**Task prompt:** Only the lines below starting at the one that contains "[img] (56, 1887)" and ending at the one that contains "[Avis suivants] (429, 1094)" are to be reproduced, exactly and with both ends kept.

Segment Open

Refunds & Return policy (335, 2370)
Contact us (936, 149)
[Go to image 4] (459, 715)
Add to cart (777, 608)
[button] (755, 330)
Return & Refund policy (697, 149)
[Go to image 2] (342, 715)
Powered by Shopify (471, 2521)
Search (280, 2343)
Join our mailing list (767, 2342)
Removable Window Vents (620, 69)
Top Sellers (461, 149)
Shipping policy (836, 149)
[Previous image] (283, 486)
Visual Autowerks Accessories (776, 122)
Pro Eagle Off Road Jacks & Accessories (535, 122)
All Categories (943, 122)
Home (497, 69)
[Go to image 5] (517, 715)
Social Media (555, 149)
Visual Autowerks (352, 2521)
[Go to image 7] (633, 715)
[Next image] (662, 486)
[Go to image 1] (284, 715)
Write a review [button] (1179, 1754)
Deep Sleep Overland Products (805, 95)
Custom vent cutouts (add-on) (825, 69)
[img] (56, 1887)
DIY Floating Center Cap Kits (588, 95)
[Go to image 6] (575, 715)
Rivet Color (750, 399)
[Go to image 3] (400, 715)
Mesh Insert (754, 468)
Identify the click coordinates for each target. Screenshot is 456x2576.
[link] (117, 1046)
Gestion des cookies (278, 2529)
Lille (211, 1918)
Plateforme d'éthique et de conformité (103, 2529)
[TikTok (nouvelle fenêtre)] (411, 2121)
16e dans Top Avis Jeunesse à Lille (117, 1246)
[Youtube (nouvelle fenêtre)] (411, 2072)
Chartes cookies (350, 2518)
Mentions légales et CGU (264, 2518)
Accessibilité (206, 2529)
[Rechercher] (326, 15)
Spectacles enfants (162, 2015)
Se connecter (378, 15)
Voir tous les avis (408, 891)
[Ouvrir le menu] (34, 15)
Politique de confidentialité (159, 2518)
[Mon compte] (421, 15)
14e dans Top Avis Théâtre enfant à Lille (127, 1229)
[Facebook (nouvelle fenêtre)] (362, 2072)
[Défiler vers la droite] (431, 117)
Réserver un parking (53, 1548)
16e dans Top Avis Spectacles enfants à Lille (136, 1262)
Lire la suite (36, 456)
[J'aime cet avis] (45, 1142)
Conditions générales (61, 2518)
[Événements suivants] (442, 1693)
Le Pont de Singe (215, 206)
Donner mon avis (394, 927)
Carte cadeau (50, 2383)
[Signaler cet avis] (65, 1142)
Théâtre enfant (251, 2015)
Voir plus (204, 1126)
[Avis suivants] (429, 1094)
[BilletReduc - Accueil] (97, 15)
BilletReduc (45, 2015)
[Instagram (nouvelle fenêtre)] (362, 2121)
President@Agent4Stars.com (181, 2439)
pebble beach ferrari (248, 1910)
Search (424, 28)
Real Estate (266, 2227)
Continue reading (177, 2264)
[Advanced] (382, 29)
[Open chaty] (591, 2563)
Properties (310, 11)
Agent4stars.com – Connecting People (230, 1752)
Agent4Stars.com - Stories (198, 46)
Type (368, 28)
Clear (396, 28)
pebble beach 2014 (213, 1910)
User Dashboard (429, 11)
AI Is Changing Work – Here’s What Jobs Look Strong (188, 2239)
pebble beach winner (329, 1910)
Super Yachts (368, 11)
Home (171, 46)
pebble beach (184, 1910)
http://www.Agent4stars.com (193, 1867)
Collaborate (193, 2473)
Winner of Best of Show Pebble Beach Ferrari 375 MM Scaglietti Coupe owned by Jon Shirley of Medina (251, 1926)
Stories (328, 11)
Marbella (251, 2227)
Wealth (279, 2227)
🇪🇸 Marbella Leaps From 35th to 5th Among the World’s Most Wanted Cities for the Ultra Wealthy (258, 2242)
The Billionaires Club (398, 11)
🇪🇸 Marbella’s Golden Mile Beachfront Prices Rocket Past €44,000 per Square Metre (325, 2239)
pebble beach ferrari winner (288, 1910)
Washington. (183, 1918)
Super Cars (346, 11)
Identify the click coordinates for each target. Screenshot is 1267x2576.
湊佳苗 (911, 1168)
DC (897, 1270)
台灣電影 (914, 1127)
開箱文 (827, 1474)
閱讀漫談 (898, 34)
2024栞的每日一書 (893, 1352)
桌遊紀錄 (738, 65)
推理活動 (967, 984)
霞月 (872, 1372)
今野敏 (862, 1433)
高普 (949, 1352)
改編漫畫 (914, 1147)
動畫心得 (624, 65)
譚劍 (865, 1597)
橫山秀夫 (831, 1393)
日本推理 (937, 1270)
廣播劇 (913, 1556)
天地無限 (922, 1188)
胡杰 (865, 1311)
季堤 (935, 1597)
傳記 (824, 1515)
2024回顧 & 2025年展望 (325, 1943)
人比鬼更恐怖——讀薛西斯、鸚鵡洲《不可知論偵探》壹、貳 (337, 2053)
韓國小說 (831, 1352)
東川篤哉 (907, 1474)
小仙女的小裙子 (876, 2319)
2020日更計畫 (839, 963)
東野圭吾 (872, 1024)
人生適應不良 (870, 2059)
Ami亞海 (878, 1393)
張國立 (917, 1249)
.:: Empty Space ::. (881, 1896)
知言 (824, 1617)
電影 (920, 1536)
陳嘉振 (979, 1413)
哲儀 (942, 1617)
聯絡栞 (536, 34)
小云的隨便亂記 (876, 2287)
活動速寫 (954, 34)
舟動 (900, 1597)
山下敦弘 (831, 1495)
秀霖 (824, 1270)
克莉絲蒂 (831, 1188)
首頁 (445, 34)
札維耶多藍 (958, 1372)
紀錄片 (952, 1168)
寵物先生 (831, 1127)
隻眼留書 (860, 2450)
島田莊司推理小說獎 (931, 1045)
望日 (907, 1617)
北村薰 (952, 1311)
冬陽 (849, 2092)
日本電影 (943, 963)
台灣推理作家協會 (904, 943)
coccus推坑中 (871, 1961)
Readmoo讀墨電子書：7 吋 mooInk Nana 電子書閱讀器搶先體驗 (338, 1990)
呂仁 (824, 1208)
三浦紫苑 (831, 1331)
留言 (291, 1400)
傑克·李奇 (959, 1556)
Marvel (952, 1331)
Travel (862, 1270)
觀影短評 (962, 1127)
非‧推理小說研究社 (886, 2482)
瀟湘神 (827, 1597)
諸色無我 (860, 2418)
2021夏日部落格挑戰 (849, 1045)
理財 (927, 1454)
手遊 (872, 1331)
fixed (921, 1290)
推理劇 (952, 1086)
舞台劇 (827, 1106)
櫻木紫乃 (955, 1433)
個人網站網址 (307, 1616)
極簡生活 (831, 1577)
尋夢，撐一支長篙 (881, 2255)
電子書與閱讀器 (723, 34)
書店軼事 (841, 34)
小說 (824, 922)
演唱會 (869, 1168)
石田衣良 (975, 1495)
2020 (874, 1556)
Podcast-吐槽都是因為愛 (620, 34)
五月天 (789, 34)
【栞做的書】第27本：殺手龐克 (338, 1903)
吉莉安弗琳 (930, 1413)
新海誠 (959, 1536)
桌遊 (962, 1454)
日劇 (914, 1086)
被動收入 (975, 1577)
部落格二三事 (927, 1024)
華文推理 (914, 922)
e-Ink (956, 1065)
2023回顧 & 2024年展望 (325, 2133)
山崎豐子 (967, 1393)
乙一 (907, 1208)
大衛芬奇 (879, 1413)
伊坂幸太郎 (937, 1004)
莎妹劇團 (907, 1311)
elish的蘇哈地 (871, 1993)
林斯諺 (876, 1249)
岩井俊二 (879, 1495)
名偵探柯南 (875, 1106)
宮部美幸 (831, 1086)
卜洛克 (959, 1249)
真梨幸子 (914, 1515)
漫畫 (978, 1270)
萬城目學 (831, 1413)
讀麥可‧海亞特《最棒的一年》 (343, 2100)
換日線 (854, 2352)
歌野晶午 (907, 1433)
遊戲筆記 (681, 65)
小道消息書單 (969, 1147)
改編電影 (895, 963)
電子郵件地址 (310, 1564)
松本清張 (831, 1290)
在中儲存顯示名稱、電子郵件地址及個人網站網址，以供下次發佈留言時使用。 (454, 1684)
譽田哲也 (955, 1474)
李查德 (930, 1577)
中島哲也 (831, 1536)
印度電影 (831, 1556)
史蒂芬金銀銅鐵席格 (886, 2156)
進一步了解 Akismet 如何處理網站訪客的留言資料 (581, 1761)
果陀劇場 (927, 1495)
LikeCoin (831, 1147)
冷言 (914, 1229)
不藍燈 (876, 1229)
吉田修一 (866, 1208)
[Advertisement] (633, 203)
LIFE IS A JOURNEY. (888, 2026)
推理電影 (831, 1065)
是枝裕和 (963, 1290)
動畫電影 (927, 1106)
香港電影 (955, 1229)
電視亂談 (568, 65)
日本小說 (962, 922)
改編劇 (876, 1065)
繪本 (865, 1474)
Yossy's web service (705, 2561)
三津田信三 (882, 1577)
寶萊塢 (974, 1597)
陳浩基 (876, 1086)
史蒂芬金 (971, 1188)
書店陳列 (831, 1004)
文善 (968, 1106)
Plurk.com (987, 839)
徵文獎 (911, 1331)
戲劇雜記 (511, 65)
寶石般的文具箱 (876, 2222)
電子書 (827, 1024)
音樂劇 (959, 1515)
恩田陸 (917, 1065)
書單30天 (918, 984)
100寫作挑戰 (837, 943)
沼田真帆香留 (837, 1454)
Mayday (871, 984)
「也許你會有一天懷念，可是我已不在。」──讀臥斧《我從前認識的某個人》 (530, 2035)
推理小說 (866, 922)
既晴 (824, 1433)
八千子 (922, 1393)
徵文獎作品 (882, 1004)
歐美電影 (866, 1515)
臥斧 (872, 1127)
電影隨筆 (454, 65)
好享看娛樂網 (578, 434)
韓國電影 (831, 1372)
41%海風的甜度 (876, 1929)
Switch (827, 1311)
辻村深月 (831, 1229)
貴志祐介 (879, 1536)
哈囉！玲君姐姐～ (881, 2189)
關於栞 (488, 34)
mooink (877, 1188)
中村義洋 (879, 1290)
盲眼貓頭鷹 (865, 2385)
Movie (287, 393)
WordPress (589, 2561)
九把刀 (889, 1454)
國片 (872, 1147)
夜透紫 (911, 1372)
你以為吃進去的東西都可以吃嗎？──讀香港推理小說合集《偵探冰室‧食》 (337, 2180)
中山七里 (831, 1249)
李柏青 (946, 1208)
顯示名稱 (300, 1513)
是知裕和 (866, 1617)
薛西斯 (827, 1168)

Segment Closed

**Response below:**
[img] (56, 1887)
DIY Floating Center Cap Kits (588, 95)
[Go to image 6] (575, 715)
Rivet Color (750, 399)
[Go to image 3] (400, 715)
Mesh Insert (754, 468)
Identify the click coordinates for each target. Screenshot is 456x2576.
[link] (117, 1046)
Gestion des cookies (278, 2529)
Lille (211, 1918)
Plateforme d'éthique et de conformité (103, 2529)
[TikTok (nouvelle fenêtre)] (411, 2121)
16e dans Top Avis Jeunesse à Lille (117, 1246)
[Youtube (nouvelle fenêtre)] (411, 2072)
Chartes cookies (350, 2518)
Mentions légales et CGU (264, 2518)
Accessibilité (206, 2529)
[Rechercher] (326, 15)
Spectacles enfants (162, 2015)
Se connecter (378, 15)
Voir tous les avis (408, 891)
[Ouvrir le menu] (34, 15)
Politique de confidentialité (159, 2518)
[Mon compte] (421, 15)
14e dans Top Avis Théâtre enfant à Lille (127, 1229)
[Facebook (nouvelle fenêtre)] (362, 2072)
[Défiler vers la droite] (431, 117)
Réserver un parking (53, 1548)
16e dans Top Avis Spectacles enfants à Lille (136, 1262)
Lire la suite (36, 456)
[J'aime cet avis] (45, 1142)
Conditions générales (61, 2518)
[Événements suivants] (442, 1693)
Le Pont de Singe (215, 206)
Donner mon avis (394, 927)
Carte cadeau (50, 2383)
[Signaler cet avis] (65, 1142)
Théâtre enfant (251, 2015)
Voir plus (204, 1126)
[Avis suivants] (429, 1094)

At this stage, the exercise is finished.